» **REQUIRED WORK**:
Please output each entry in the material beneath exactly as shown.

» **STORED DATA**:

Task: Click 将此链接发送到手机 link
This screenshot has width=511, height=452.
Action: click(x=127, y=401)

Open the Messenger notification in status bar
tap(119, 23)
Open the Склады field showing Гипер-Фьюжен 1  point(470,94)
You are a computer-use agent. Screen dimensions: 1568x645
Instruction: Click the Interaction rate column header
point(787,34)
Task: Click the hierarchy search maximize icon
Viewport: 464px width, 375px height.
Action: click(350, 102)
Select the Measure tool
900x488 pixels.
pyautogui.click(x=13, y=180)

» **RESULT**:
Task: Click 将此链接发送到手机 link
This screenshot has width=511, height=452.
Action: click(x=127, y=401)

Open the Messenger notification in status bar
tap(119, 23)
Open the Склады field showing Гипер-Фьюжен 1  point(470,94)
You are a computer-use agent. Screen dimensions: 1568x645
Instruction: Click the Interaction rate column header
point(787,34)
Task: Click the hierarchy search maximize icon
Viewport: 464px width, 375px height.
Action: click(350, 102)
Select the Measure tool
900x488 pixels.
pyautogui.click(x=13, y=180)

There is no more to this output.